# TASK INSTRUCTIONS
After removing every image, reproduce the data exactly as it appears.

# INFORMATION SUPPLIED
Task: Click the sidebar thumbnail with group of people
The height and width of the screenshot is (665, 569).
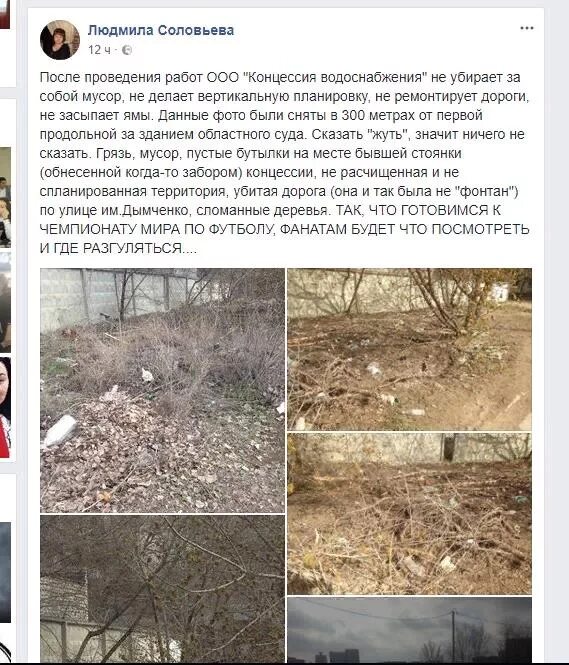Action: (x=5, y=197)
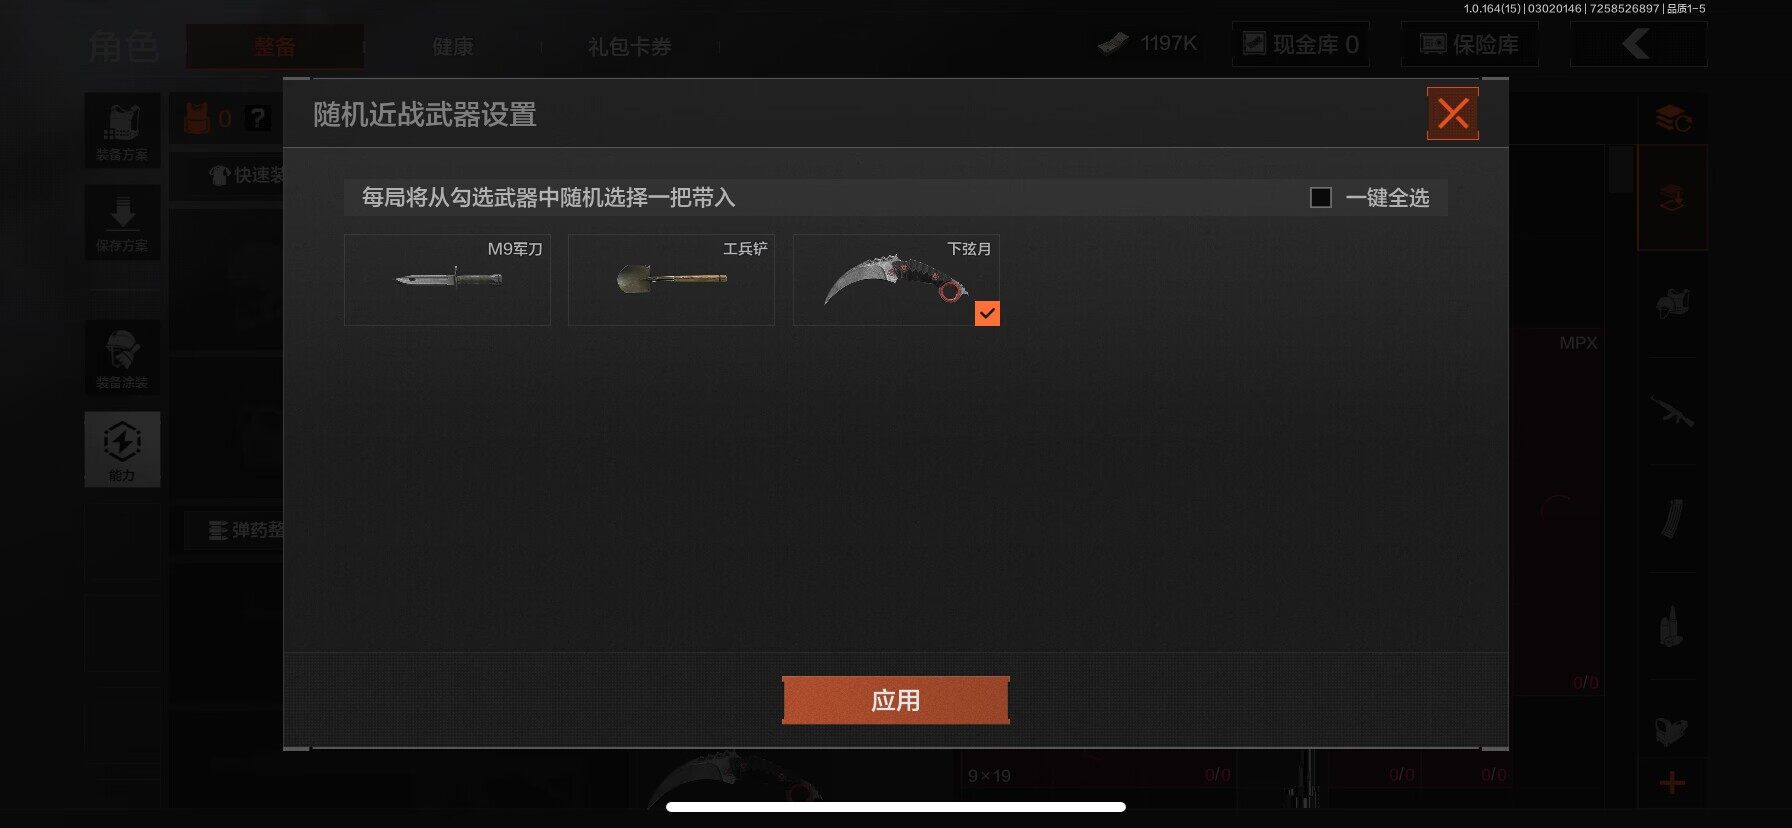
Task: Open the 保险库 vault button
Action: [1469, 44]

# SOLUTION FOR THIS TASK
Task: Click the sidebar thumbnail with group of people
The height and width of the screenshot is (665, 569).
Action: (x=5, y=197)
Task: Open the 保险库 vault button
Action: [1469, 44]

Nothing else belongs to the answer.